Let me know if you have more feedback, I'm very happy to hear it.
I also try to update the default branch one week before submission to CRAN and announce it's imminent release in Twitter hopping to avoid this kind of problems. Next time I might write a blog post and wait longer.
My general idea of rtweet is to have a lean, consistent interface with Twitter API with sensible, rectangular data handling the authentications as easier as I can. In the future I will probably drop functions requiring dependencies not to the core of the package (ggplot2, igraph, magick, webshot, maps?) or that are more about processing the data, but I might incorporate some functions to create/explore network relationships through the API (ie, combining different rtweet functions, vectorizing some others, ...).
Well, all of this is moot, see the new announcement: To use the API all users should pay.
Well, all of this is moot, see the new announcement: To use the API all users should pay.

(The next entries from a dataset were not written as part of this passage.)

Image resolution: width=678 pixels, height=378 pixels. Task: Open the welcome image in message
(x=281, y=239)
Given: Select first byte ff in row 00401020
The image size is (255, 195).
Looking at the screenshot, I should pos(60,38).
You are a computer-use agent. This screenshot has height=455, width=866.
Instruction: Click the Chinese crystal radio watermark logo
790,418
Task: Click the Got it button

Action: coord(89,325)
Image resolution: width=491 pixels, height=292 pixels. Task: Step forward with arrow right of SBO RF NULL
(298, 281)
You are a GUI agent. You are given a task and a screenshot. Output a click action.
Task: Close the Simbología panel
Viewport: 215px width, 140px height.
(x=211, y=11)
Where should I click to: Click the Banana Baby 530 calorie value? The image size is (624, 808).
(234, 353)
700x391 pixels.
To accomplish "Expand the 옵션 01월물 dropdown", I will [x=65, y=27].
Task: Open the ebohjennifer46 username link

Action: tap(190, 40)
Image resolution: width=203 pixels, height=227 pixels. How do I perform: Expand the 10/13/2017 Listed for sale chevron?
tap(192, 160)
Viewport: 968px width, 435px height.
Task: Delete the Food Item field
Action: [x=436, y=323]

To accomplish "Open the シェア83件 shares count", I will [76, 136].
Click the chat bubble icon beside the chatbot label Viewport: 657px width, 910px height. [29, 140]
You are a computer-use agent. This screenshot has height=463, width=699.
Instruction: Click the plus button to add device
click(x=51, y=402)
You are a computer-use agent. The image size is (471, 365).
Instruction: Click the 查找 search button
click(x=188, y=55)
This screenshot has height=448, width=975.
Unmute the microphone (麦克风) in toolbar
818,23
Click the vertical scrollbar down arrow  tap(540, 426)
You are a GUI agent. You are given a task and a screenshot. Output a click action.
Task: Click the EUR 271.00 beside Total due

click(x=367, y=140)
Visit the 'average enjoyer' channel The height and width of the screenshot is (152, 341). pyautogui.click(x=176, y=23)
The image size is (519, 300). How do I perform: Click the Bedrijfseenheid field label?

Well damn, that was what I meant with "shifting priorities" at Twitter ... EM bought a cashflow negative company at an inflated price, so the free lunch policy was bound to end.
Big blow to the research community, Twitter was a great place for researchers to sample text.
Maybe it's time to look into other social networks for sampling text ...
I'm about to release a version (check the master/NEWS file). I'm closing this question as I've changed the wording of the new endpoints.
Let me know if there is any trouble.